= John Ehrenreich =

American author, academic, and clinical psychologist

John Ehrenreich (born February 20, 1943) is an American clinical psychologist and social critic, who has published books on health policy, humanitarian policy, US history and US social policy. He is known for his development (with his then-wife, Barbara Ehrenreich) of the idea of the "medical–industrial complex" and the concept of the "professional–managerial class".

His book, Third Wave Capitalism: How Money, Power, and the Pursuit of Self-Interest Have Imperiled the American Dream (Cornell University Press) was described by Washington Post columnist E.J. Dionne as "a brilliant take on what ails our society and our politics," and by Arlie Hochschild, author of Strangers in Their Own Land, as "a fascinating 'long look' at America.... Sobering, startling, important―a big-think book."

His latest book is The Making of a Pandemic: Social, Political, and Psychological Perspectives on Covid-19 (Springer).

==Life and work==
Born in Philadelphia, Ehrenreich received his bachelor's degree in 1964 from Harvard College, followed by a Ph.D. in cellular biology from Rockefeller University and a second Ph.D. in clinical psychology from the New School for Social Research. He was a professor at the State University of New York at Old Westbury, first in American Studies, later in Psychology. He retired from Old Westbury in 2018.
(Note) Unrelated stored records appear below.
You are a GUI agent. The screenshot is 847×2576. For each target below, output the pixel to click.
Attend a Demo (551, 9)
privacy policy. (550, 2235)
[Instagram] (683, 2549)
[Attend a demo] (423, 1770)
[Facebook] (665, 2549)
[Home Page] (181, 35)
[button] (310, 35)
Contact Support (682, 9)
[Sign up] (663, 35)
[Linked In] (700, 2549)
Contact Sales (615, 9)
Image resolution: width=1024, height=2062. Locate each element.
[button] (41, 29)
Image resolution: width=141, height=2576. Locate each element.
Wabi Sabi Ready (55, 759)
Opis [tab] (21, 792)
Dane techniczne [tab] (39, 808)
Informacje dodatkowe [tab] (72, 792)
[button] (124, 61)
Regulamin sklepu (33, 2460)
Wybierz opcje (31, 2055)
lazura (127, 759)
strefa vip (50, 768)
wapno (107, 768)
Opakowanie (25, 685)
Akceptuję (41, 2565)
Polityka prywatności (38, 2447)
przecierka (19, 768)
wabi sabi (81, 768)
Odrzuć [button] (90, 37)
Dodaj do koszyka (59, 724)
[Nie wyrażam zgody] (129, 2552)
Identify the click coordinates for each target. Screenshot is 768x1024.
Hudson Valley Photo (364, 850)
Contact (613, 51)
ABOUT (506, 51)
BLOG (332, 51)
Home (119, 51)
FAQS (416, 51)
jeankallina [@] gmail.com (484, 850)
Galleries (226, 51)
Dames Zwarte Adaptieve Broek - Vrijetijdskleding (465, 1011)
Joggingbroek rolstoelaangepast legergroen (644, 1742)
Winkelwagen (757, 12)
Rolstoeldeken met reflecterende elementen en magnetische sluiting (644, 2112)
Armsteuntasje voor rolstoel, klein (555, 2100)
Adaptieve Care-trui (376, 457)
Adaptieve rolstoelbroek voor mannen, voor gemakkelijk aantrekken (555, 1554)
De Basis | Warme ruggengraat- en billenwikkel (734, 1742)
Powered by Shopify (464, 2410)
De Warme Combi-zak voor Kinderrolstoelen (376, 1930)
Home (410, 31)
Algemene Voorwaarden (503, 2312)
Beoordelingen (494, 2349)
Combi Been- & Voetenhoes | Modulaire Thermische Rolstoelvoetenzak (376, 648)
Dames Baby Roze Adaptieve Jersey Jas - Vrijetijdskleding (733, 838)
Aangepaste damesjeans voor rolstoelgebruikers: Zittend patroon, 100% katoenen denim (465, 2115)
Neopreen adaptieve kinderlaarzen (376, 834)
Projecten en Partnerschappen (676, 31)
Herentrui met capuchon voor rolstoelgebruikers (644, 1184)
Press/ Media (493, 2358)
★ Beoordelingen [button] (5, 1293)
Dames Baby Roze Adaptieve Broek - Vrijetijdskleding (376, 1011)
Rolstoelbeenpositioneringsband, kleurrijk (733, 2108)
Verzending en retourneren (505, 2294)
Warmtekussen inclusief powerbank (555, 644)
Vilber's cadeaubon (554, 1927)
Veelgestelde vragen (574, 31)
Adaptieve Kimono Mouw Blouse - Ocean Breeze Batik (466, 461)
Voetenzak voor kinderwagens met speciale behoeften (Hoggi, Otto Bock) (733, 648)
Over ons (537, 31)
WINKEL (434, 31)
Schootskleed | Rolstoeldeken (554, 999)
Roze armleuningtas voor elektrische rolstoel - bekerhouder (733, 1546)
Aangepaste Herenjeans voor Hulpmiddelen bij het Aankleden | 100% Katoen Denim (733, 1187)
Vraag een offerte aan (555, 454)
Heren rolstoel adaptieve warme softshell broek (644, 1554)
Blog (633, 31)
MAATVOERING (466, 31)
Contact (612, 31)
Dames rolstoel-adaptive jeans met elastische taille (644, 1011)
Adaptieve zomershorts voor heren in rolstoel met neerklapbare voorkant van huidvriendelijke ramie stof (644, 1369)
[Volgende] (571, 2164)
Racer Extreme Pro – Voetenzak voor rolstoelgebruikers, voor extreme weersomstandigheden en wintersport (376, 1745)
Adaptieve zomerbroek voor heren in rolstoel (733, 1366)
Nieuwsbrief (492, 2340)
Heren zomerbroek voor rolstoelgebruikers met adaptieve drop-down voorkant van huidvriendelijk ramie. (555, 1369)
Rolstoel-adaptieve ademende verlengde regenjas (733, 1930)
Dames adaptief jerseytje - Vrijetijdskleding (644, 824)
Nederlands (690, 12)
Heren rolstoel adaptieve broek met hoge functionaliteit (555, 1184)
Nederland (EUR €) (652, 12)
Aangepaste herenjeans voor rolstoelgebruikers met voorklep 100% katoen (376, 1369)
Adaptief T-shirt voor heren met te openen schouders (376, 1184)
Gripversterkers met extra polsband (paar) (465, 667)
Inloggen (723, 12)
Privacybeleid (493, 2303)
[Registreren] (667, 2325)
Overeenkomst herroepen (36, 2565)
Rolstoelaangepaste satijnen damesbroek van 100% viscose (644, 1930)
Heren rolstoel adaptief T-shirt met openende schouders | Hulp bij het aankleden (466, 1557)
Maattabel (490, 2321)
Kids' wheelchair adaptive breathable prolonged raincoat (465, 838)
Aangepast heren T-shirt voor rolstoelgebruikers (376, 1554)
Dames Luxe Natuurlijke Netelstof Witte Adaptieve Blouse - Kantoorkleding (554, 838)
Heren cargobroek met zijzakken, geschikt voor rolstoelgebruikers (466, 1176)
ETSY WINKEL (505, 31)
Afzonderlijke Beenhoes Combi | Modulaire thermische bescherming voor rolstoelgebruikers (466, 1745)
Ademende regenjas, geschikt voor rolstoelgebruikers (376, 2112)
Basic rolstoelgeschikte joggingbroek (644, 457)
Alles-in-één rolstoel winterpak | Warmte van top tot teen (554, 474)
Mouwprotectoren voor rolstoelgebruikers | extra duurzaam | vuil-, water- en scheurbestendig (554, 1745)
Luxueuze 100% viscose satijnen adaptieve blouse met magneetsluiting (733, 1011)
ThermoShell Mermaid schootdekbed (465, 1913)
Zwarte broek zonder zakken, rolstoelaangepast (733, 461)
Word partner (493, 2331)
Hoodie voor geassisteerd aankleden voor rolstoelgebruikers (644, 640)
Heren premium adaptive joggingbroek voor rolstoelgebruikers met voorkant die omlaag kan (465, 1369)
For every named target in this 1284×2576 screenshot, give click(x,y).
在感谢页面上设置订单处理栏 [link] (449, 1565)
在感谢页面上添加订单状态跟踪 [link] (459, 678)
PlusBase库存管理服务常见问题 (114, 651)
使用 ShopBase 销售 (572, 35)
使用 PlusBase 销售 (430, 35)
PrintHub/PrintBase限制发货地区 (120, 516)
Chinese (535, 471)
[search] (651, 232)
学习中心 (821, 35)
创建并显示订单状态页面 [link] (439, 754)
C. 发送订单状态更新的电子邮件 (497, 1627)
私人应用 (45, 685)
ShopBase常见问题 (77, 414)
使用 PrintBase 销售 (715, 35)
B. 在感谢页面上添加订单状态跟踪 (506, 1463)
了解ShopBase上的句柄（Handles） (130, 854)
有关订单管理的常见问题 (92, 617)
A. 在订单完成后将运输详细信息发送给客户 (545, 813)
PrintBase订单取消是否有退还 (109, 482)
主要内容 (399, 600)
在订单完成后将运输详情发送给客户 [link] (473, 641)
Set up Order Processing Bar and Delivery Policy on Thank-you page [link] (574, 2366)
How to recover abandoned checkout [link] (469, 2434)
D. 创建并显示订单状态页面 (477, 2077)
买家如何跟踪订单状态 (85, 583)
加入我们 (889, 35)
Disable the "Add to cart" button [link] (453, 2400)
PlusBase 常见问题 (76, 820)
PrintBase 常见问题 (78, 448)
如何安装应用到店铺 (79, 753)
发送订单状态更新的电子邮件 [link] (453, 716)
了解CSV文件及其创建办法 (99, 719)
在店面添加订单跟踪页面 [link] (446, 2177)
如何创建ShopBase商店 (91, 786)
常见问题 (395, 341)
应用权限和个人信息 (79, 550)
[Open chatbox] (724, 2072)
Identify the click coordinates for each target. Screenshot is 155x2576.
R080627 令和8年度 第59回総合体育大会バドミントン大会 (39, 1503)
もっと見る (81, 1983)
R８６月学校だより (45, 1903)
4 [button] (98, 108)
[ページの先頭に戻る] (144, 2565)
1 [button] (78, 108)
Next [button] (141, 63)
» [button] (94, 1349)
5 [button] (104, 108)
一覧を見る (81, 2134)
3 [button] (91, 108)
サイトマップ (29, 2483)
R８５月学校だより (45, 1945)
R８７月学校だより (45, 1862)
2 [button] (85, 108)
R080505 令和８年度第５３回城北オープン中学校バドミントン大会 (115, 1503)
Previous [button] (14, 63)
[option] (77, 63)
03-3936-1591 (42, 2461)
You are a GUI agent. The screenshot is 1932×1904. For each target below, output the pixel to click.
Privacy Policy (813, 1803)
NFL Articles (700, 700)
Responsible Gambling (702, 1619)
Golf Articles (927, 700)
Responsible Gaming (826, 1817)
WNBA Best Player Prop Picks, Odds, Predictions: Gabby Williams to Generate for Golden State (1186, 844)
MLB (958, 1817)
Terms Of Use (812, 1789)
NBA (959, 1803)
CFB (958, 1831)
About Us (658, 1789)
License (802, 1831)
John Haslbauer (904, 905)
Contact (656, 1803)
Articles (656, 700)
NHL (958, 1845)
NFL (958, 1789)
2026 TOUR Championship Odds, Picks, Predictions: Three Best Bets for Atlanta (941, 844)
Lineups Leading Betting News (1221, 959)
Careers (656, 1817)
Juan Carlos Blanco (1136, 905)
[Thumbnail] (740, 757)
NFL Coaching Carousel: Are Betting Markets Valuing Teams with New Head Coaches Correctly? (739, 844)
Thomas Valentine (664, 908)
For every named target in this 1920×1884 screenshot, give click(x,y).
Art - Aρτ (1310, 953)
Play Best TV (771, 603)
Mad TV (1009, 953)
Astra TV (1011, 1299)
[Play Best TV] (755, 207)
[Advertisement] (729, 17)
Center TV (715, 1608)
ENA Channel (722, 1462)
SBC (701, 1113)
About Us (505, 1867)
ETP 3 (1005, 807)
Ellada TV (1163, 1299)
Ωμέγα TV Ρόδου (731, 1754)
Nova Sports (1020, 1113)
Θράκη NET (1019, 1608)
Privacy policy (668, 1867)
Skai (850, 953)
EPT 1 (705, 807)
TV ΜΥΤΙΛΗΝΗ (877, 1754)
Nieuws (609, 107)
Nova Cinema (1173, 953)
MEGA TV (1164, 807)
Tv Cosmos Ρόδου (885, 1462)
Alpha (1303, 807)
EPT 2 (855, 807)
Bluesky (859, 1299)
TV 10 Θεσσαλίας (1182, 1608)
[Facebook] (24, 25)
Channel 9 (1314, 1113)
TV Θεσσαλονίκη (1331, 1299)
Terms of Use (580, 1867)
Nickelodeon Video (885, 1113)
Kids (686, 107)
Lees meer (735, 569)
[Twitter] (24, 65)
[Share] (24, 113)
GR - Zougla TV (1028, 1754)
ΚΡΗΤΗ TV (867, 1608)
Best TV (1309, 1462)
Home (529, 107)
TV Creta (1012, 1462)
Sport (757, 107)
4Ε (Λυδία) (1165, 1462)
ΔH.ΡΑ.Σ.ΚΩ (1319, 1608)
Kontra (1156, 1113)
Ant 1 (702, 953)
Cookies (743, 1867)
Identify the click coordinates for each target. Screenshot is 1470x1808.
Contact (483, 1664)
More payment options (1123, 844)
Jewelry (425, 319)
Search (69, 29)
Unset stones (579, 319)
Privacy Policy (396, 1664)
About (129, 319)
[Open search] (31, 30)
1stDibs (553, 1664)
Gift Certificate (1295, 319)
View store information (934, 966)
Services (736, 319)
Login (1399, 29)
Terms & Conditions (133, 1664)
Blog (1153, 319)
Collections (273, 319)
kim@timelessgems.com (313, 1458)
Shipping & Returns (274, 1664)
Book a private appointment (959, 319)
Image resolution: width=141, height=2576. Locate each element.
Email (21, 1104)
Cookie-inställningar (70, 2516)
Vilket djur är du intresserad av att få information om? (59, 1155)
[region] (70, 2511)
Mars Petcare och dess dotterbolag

In 1967, Ehrenreich married fellow Rockefeller University graduate student Barbara Alexander, now better known as social critic Barbara Ehrenreich (author of the 2001 best-seller Nickel and Dimed). Together, John and Barbara Ehrenreich played a leading role in the anti-Vietnam War movement in New York City. They co-authored several books and articles, including Long March, Short Spring: The Student Uprising at Home and Abroad (1969), The American Health Empire: Power, Profits and Politics (1970), and two articles on The Professional-Managerial Class (1977).

Although the pair divorced in the late-1970s, John and Barbara Ehrenreich continued to author occasional articles together, including an updating of their previous work on the professional managerial class, Death of a Yuppie Dream: The Rise and Fall of the Professional Managerial Class (2013), and The Making of the American 99% and the Collapse of the Middle Class (2011).

John Ehrenreich has also published several other books, including The Humanitarian Companion: A Guide for International Aid, Development, and Human Rights Workers (2005); and Managing Stress in Humanitarian Workers (Ed., 2012), The Altruistic Imagination: A History of Social Work and Social Policy in the United States (1985), The Cultural Crisis of Modern Medicine (Ed., 1978); and The Making of a Pandemic: Social, Political, and Economic Perspectives on Covid-19 (2022)

In addition to his books and journalistic writing, Ehrenreich has published numerous articles on social policy and psychology in scholarly and professional journals, including Understanding PTSD: Forgetting Trauma (2003), Managing Stress in Humanitarian Aid Workers (2004); Women in prison: Approaches to understanding the lives of a forgotten population (with S. McQuaide, 1998) and Personality Theory: A Case of Intellectual and Social Isolation? (1997).

Ehrenreich has served as a consultant to NGOs in Bosnia, Turkey, Jordan, Sierra Leone, as well as in Europe and the United States. He is an International Associate of the Netherlands-based Antares Foundation.

==Family==
Ehrenreich has two children from his marriage to Barbara (Alexander) Ehrenreich: journalist, law professor, and national security expert Rosa Brooks and journalist and novelist Ben Ehrenreich. In 1987, he married social worker Sharon McQuaide, with whom he has one child, Alexander Ehrenreich.